Test-Time Training Scaling Laws for Chemical Exploration in Drug Design

TL;DR

The paper tackles the challenge of thoroughly exploring vast drug-like chemical space with Chemical Language Models (CLMs) trained via reinforcement learning, where mode collapse can hinder exploration. It introduces MolExp, a benchmark that requires rediscovery of structurally diverse molecules with similar bioactivity and demonstrates that test-time training scaling—via increasing the number of independent RL agents—produces a log-linear gain in exploration efficiency. Cooperative multi-agent RL strategies show limited improvements for targeted exploration and often trade off diversity for performance.
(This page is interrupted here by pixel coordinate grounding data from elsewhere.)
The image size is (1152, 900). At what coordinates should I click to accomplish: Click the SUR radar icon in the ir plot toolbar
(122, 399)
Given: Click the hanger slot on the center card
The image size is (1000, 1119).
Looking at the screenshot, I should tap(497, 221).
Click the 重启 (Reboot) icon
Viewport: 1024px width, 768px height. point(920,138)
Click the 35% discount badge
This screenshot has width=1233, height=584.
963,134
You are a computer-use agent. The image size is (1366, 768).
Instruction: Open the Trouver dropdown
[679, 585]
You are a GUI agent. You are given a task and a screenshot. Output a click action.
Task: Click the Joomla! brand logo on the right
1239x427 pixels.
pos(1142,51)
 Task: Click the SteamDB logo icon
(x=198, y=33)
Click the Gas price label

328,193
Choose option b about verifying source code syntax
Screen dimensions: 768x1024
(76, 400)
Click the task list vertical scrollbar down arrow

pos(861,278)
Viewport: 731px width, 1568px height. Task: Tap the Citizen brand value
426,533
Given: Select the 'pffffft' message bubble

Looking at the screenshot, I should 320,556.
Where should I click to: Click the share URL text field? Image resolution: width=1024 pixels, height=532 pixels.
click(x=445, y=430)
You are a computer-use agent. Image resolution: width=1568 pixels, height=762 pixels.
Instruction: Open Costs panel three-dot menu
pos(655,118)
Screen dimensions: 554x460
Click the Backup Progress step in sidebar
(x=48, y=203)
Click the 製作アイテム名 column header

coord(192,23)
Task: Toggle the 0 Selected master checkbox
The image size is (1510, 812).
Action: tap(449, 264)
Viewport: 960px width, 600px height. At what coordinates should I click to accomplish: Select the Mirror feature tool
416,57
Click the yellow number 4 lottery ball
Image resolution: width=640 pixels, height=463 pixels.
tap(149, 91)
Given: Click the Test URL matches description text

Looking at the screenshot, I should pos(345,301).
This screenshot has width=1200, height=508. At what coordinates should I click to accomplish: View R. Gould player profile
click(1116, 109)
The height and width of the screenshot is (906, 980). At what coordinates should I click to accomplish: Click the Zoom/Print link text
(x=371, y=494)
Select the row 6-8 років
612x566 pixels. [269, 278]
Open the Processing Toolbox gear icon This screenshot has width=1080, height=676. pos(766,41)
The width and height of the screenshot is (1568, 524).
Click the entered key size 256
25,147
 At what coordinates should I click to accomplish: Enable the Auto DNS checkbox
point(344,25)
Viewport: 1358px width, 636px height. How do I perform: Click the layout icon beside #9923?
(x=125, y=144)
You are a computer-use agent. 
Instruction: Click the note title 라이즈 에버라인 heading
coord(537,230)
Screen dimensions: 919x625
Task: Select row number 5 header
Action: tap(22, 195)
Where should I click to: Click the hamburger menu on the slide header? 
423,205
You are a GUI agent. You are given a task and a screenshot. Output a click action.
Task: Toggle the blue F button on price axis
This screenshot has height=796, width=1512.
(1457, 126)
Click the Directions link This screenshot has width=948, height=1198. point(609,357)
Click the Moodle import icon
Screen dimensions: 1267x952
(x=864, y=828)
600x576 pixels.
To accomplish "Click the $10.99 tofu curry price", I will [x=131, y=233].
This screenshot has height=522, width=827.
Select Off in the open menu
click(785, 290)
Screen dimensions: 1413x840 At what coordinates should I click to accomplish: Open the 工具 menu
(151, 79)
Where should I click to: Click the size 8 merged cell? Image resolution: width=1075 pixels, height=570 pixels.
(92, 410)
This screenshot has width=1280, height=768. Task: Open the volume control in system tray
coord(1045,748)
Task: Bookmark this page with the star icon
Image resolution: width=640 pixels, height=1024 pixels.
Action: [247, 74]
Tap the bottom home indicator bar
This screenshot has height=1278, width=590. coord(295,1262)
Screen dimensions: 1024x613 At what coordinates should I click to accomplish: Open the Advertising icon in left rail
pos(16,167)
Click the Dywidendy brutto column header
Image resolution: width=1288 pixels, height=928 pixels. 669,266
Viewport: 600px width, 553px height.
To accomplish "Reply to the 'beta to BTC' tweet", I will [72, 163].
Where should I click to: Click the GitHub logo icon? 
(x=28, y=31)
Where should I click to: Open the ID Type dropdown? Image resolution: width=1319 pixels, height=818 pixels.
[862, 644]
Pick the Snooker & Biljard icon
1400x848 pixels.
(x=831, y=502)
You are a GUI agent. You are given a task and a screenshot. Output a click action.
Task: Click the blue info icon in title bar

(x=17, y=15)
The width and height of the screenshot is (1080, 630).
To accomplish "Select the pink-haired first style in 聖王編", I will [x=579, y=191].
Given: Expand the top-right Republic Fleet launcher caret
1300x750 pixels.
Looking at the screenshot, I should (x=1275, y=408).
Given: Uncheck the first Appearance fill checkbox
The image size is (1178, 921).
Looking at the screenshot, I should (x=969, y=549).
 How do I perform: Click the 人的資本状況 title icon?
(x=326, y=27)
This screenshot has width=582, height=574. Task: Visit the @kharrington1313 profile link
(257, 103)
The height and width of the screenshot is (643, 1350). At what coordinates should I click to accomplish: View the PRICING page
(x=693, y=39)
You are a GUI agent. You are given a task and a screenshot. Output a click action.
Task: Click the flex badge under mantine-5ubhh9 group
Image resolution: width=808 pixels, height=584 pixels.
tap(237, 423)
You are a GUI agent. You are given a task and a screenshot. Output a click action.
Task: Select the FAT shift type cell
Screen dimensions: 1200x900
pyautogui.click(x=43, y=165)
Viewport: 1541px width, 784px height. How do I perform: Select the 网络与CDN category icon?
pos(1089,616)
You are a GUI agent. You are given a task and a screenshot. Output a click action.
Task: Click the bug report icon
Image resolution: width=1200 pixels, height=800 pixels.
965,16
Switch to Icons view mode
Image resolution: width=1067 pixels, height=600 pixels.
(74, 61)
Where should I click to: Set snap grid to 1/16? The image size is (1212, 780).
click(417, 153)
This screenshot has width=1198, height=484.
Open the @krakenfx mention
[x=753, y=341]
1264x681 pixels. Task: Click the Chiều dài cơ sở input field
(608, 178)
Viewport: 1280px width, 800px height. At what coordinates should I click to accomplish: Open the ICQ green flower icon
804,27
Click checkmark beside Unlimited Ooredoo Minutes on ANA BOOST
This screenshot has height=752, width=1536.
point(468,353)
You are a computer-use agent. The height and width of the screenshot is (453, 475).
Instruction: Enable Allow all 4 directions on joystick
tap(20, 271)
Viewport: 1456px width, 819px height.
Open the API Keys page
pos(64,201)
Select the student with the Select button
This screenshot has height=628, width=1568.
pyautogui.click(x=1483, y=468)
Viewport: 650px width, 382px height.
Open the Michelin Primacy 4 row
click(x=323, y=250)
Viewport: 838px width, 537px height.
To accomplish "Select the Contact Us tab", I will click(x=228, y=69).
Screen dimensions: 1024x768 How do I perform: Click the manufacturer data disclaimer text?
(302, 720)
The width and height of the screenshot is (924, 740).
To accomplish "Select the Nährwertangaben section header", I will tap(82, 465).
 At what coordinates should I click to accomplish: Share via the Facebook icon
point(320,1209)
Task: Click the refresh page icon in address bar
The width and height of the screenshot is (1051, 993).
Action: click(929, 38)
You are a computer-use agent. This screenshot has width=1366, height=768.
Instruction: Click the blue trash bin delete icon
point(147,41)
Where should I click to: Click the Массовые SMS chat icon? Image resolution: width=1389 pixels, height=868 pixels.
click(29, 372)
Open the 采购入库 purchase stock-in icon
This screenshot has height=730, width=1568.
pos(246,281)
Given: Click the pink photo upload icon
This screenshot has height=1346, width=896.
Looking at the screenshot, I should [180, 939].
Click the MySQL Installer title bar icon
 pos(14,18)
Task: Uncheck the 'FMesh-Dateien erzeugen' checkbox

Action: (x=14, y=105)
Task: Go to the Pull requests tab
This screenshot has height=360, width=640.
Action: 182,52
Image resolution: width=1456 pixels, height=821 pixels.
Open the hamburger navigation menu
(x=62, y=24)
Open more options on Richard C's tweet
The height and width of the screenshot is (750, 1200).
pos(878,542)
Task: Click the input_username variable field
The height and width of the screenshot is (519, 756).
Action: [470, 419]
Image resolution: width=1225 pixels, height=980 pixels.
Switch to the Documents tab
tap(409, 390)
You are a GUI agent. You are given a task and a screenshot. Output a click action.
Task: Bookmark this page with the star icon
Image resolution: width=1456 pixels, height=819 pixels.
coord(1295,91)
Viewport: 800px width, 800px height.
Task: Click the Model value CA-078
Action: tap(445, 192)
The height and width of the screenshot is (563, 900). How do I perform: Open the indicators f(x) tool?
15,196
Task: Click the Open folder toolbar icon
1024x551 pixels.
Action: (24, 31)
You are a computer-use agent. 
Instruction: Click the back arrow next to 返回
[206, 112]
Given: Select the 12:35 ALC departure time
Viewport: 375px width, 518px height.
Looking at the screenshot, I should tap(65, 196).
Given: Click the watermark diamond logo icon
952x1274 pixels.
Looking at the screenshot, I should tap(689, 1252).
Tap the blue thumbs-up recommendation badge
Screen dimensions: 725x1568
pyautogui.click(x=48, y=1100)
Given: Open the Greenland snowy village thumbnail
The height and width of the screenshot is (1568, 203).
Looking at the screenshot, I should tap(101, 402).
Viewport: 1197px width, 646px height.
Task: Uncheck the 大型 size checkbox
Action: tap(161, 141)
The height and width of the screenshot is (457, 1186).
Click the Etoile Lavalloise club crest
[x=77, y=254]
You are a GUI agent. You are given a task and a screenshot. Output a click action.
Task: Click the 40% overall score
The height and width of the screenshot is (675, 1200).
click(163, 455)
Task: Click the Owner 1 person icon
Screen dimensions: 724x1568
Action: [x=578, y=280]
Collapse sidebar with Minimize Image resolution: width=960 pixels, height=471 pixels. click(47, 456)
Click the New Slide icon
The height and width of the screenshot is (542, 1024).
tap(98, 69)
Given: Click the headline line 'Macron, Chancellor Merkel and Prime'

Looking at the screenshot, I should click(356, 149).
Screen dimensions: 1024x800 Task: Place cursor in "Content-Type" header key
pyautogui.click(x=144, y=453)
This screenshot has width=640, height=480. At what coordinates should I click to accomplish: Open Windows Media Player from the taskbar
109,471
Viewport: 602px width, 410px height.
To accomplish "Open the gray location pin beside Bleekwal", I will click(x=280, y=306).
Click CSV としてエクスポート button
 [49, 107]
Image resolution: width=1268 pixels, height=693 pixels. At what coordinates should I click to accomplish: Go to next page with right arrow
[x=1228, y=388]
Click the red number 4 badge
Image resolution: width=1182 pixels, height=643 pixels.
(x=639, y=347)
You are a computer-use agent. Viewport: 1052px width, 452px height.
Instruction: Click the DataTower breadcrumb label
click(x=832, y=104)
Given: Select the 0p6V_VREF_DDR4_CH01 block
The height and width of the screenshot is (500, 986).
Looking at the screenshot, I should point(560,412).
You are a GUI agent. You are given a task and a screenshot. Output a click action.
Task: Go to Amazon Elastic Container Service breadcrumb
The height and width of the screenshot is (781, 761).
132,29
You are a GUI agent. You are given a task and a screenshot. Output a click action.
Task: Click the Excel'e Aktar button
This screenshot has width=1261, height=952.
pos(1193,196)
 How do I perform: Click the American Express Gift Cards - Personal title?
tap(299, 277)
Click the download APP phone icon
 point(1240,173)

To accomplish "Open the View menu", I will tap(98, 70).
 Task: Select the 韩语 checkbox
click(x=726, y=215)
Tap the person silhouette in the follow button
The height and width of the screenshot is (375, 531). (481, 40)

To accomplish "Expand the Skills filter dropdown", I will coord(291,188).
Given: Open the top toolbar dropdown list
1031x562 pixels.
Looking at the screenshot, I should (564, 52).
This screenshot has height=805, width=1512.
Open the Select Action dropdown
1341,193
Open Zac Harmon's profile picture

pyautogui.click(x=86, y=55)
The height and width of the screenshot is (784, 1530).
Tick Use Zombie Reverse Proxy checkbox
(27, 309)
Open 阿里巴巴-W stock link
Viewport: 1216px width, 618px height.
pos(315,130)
Together, these findings establish MolExp as a practical framework for scalable, exploration-focused AI-driven drug discovery and highlight population-based TTT as a promising path to comprehensive chemical-space exploration.

Abstract

Chemical Language Models (CLMs) leveraging reinforcement learning (RL) have shown promise in de novo molecular design, yet often suffer from mode collapse, limiting their exploration capabilities. Inspired by Test-Time Training (TTT) in large language models, we propose scaling TTT for CLMs to enhance chemical space exploration. We introduce MolExp, a novel benchmark emphasizing the discovery of structurally diverse molecules with similar bioactivity, simulating real-world drug design challenges. Our results demonstrate that scaling TTT by increasing the number of independent RL agents follows a log-linear scaling law, significantly improving exploration efficiency as measured by MolExp. In contrast, increasing TTT training time yields diminishing returns, even with exploration bonuses. We further evaluate cooperative RL strategies to enhance exploration efficiency. These findings provide a scalable framework for generative molecular design, offering insights into optimizing AI-driven drug discovery.

Paper Structure

This paper contains 20 sections, 5 equations, 6 figures, 1 table.

Figures (6)

  • Figure 1: Schematic representation of chemical space manifold according to molecular desirability, where energy wells are desirable sub-spaces of 'high-reward' areas according to a given objective. (Left) Typical objectives in the literature. (Right) Our proposal objective. The sphere represents a generative model learning to optimize desirability or maximize reward. Target rediscovery where the reward reflects maximal similarity to target molecule in chemical space. Target similarity where the reward reflects similarity above a certain threshold to a target molecule in chemical space, perhaps with additional multi-parameter objectives. Predicted property of molecules in chemical space, where multiple regions of reward exist. Lastly, our proposal, multiple target rediscovery where there exists different and distinct regions of high reward chemical space, and the goal is to rediscover all target molecules.
  • Figure 2: Baseline performance for each MolExpL task during RL training, single replicate. Each line color represents similarity to a target molecule. Note that ACEGEN and REINVENT$_{MolOpt}$ methods outperform due to their enhanced ability to optimize similarity to at-least one target molecule. Interestingly REINVENT$_{MolOpt}$ optimizes similarity to a different target molecule than ACEGEN for the EGFR task, despite identical initial policy parameterization.
  • Figure 3: Performance on the MolExpL benchmark with scaling. (a) Scaling the number of independent ACEGEN$_{MolOpt}$ and REINFORCE RL agents, each with a budget of 10,000. (b) Scaling the total budget allocated to a single agent, a single agent with a RND exploration bonus, and a single agent with a DF. (c) The diversity of sampled compounds as measured by sphere exclusion diversity.
  • Figure 4: Example molecules generated compared to the set of targets in the MolExpL A2A task. The maximum similarity score and corresponding agent $k$ is labeled. Note that only with 87 agents is the task solved.
  • Figure 5: Performance comparison of (a) MolExpL Score and (b) Molecular diversity of different 4-agent cooperative strategies on the MolExpL benchmark, each with a budget of 10,000. The dashed line represents the average of 4 independent agents as baseline.